O menor Estado da União Europeia está passando por uma revolução. E isso vem acontecendo desde 2011, época em que o divórcio passou a ser autorizado. Malta tornou-se o 25º país do mundo a determinar, legalmente, que casais homoafetivos poderiam se casar se assim desejassem. E essa vitória é histórica, ainda mais para uma Ilha extremamente católica e tradicional como Malta, onde aborto ainda é tabu e criminalizado.
Pessoas de diversas nacionalidades que aqui moram ou já moraram afirmam: “Malta é seguro e para nós, homossexuais, não vejo ameaças”. Sim, é um país tranquilo. Raramente temos problemas. Contudo, existe o preconceito velado. E ele machuca, mas machuca quem discrimina, não quem é discriminado, porque quem está sendo discriminado não conhece o sentimento que outrem possui. Aprovar casamento homoafetivo não é empurrar goela abaixo a aceitação, e sim o respeito. E entender a diferença entre essas duas palavras é mágico e libertador.
Mike e eu conversamos sobre isso aquele dia. Ah! Sim, quase esqueci de mencionar. Ele é gay. Quão fácil seria a vida se ninguém se importasse com rótulos? Atualmente, precisamos nos apresentar para alguém informando nosso nome, idade, profissão, quanto ganhamos, onde moramos, para onde viajamos – para o exterior, claro – e qual nossa orientação sexual. Desnecessário e, desculpa a palavra, ridículo.
Mike gosta de tecnologia, de cinema, de literatura e de história. Extremamente inteligente e com um coração maior do que seu pequeno corpo pode abrigar, ele dá uma lição de vida a todos que estão à sua volta. “Quando contei para minha mãe e para meu padrasto que era homossexual, acabei na mesa da sala com ele, bebendo cerveja por quatro horas. Depois, fomos dormir”. Era um dia normal, ele conta, e continuou sendo. Nada mudou. “Sou muito sortudo por ter a família que tenho”, acrescenta.

-------

§ **INSTRUÇÃO ESCRITA A**
Reescreva todos os registros trocando "Screen dimensions" por "Screen size" e mantendo todo o resto igual. Deixe as imagens fora da resposta.
O trecho e os registros não têm nenhuma relação entre si.

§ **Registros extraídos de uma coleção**
-------

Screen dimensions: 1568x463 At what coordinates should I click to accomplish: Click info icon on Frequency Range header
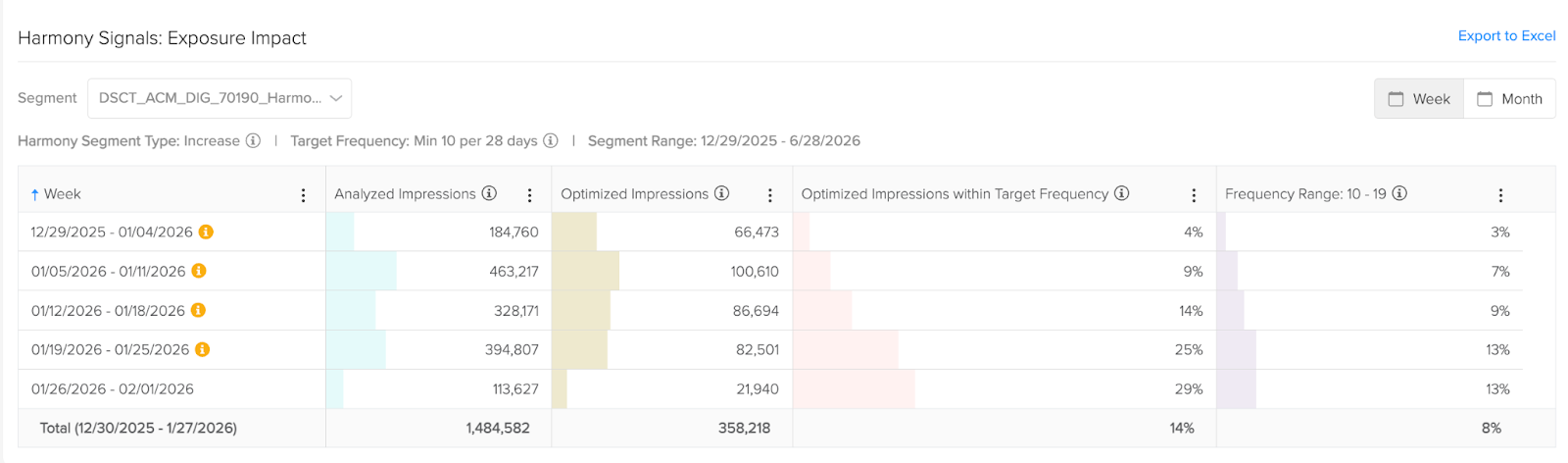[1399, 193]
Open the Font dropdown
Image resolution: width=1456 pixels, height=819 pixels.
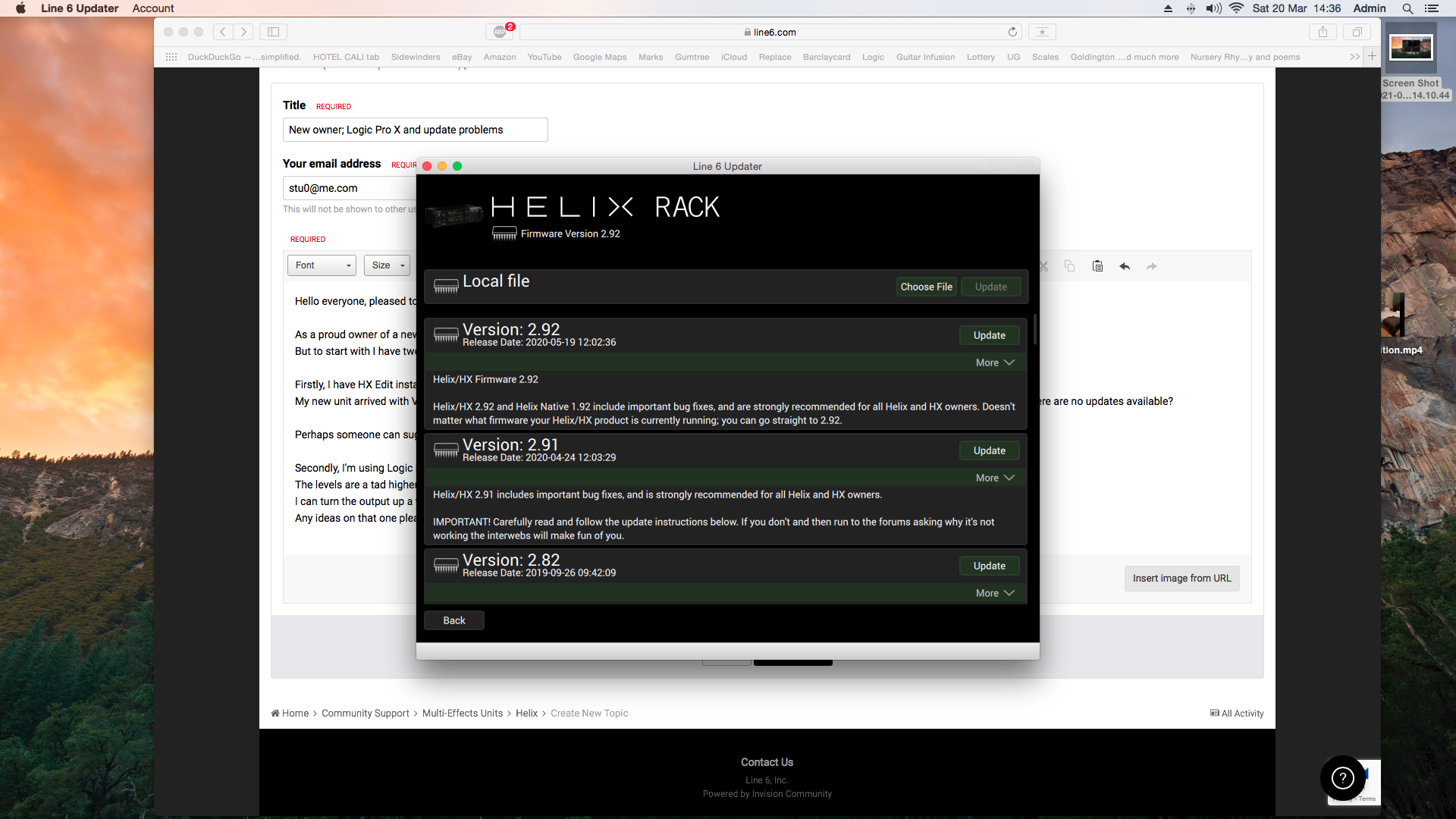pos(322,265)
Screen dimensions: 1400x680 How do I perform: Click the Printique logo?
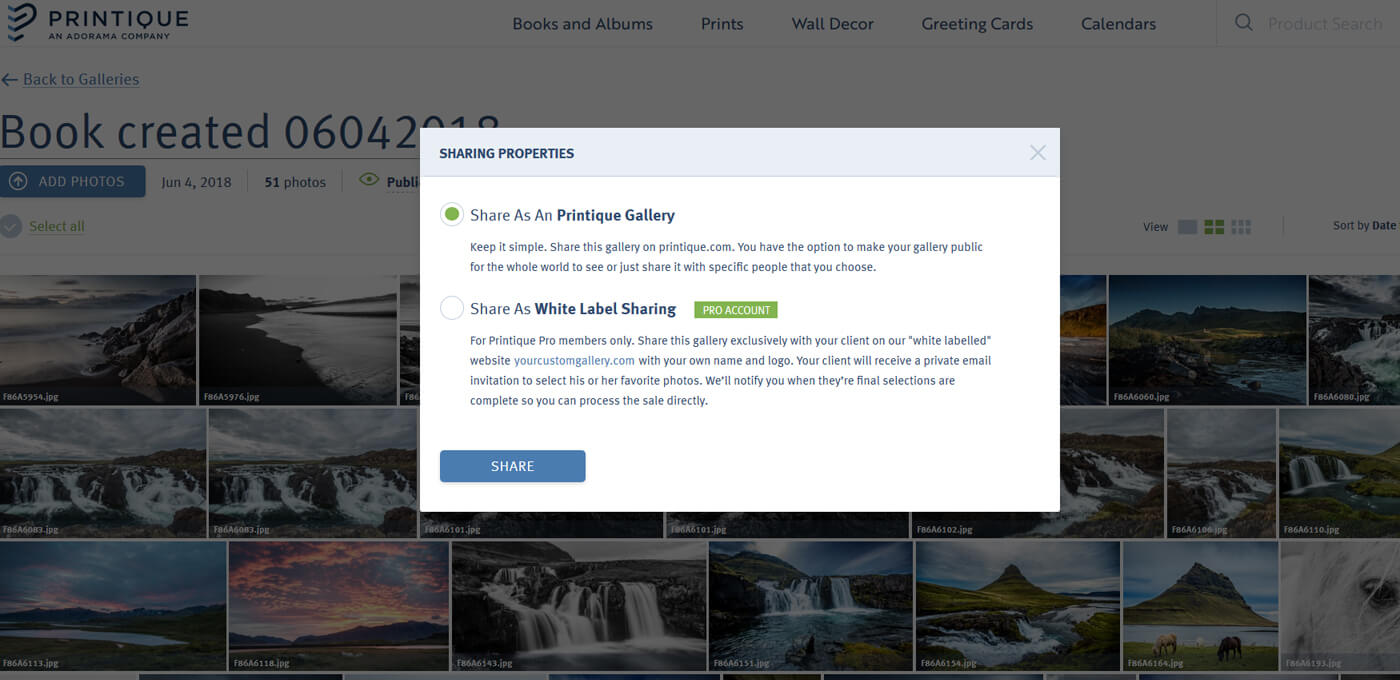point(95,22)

-------

§ **INSTRUÇÃO ESCRITA B**
Reproduza, sem nenhuma alteração, a parte do trecho sobre Malta que começa com as palavras contendo "Pessoas de diversas" e termina com "mágico e libertador.".

§ **RESPOSTA DA TAREFA A**
Screen size: 1568x463 At what coordinates should I click to accomplish: Click info icon on Frequency Range header
[1399, 193]
Open the Font dropdown
Image resolution: width=1456 pixels, height=819 pixels.
pos(322,265)
Screen size: 1400x680 How do I perform: Click the Printique logo?
point(95,22)

§ **RESPOSTA DA TAREFA B**
Pessoas de diversas nacionalidades que aqui moram ou já moraram afirmam: “Malta é seguro e para nós, homossexuais, não vejo ameaças”. Sim, é um país tranquilo. Raramente temos problemas. Contudo, existe o preconceito velado. E ele machuca, mas machuca quem discrimina, não quem é discriminado, porque quem está sendo discriminado não conhece o sentimento que outrem possui. Aprovar casamento homoafetivo não é empurrar goela abaixo a aceitação, e sim o respeito. E entender a diferença entre essas duas palavras é mágico e libertador.